**What is expected:** Report all lines of the records that contain "node".

= = =

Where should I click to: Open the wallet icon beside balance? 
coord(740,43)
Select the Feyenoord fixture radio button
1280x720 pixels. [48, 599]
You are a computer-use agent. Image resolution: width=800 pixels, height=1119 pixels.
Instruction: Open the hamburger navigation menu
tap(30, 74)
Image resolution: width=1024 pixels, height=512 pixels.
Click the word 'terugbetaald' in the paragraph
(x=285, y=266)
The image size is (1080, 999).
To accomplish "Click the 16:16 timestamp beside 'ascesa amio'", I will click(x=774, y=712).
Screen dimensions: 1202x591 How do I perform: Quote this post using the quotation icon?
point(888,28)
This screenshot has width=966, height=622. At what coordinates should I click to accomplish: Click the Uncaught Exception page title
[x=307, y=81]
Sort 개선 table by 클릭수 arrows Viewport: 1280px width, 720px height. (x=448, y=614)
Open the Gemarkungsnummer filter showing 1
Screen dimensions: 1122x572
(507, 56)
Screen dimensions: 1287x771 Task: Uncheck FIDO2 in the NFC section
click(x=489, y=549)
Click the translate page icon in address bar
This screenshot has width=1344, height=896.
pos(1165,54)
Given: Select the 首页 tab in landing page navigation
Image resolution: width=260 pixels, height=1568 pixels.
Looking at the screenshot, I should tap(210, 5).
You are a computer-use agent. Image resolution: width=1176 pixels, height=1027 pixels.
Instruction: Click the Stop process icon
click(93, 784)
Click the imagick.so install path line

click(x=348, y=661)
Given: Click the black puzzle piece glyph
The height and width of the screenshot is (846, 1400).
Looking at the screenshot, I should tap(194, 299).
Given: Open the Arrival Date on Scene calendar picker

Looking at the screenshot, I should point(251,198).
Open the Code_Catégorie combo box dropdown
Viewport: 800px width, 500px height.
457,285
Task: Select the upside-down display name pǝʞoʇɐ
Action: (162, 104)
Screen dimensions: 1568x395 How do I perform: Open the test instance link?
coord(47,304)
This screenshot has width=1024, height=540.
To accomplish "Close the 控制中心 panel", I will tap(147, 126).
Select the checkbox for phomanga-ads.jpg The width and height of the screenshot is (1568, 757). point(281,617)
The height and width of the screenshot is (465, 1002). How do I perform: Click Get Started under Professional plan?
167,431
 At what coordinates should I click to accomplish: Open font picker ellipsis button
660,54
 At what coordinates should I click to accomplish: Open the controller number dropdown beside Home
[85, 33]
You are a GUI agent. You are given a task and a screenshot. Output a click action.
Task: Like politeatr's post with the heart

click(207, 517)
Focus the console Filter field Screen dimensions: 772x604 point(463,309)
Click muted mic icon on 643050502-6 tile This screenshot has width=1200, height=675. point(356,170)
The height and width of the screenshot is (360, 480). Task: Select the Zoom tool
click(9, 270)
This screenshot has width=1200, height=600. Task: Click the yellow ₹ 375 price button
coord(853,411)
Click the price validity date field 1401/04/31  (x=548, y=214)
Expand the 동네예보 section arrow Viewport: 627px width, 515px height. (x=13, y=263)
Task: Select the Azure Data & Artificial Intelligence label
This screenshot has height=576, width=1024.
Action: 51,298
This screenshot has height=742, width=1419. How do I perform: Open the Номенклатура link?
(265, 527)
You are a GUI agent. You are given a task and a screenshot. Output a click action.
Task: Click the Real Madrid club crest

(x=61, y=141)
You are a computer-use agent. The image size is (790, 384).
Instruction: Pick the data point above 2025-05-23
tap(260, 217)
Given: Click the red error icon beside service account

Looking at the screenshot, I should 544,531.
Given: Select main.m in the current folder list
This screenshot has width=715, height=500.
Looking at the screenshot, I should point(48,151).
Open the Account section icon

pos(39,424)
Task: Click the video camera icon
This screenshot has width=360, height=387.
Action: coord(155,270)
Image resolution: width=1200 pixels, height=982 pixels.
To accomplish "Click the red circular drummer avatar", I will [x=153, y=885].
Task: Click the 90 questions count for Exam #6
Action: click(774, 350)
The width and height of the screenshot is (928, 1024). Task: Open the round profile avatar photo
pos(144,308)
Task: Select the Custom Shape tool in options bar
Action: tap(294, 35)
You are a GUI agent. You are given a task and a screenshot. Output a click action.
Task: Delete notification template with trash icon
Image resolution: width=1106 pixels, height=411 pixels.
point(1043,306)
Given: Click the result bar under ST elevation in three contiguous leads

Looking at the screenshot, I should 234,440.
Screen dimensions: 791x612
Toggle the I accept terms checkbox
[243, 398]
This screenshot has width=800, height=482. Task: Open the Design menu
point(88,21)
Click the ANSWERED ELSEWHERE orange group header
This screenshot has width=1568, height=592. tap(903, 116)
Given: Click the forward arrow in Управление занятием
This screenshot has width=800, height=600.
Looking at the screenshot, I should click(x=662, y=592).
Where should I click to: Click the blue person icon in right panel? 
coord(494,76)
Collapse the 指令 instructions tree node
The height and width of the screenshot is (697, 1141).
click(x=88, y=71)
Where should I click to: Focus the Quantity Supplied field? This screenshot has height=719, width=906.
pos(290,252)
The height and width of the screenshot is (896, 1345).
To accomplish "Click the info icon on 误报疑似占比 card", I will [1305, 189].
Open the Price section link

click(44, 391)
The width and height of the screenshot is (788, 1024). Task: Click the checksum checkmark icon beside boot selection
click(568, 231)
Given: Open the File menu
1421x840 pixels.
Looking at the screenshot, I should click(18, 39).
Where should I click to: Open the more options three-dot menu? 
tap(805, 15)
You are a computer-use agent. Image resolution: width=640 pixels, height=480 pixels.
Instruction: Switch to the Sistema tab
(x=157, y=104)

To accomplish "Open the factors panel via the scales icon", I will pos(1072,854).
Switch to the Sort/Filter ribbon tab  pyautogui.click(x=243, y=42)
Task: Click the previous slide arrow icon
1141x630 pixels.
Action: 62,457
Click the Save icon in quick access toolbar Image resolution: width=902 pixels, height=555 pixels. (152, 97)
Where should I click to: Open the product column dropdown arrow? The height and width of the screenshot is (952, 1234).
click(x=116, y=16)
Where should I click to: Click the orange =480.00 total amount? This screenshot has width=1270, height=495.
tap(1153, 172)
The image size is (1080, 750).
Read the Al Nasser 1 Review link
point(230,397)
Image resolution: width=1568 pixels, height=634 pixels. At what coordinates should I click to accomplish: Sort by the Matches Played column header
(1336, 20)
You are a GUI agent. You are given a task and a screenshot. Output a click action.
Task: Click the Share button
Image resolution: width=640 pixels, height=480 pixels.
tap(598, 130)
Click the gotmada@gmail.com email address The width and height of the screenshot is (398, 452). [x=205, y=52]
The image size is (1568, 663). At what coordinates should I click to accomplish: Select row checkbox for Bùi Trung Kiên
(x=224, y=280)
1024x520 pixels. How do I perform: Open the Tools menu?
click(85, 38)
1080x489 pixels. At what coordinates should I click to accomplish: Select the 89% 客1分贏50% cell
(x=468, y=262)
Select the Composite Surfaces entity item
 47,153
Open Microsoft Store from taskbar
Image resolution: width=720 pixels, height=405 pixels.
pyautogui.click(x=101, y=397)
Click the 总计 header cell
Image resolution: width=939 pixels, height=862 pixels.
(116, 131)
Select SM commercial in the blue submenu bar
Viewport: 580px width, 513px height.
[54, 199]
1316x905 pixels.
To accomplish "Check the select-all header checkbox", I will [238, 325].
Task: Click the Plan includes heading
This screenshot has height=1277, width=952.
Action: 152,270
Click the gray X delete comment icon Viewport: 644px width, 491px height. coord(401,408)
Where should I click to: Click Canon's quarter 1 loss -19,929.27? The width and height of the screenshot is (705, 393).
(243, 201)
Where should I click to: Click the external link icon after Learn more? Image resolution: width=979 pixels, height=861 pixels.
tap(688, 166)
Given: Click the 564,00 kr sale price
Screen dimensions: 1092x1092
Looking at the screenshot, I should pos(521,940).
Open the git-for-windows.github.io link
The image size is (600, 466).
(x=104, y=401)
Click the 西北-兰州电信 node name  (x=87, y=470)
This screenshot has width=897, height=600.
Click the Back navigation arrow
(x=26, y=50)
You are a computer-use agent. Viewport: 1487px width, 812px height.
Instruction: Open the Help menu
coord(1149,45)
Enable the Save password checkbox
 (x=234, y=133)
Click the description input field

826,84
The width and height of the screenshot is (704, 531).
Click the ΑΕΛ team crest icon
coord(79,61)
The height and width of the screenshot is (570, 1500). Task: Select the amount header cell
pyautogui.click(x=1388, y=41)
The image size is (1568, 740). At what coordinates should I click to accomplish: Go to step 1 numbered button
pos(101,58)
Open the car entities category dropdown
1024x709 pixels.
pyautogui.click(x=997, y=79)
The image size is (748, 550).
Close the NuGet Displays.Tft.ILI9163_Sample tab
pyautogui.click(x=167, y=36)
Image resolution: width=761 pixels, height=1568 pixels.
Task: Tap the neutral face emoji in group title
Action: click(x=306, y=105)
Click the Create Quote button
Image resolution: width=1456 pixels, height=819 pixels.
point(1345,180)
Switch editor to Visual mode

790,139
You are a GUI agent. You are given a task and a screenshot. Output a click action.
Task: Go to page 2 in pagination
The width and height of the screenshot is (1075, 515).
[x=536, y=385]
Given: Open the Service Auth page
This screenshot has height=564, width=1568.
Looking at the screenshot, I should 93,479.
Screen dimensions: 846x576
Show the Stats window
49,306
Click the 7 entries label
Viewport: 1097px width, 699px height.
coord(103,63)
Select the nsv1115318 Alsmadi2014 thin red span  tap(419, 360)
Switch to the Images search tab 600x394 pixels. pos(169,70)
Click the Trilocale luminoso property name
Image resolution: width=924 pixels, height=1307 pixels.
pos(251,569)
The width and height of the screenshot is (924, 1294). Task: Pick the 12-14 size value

= = =

**Expected answer:**
Collapse the 指令 instructions tree node
Click the 西北-兰州电信 node name  (x=87, y=470)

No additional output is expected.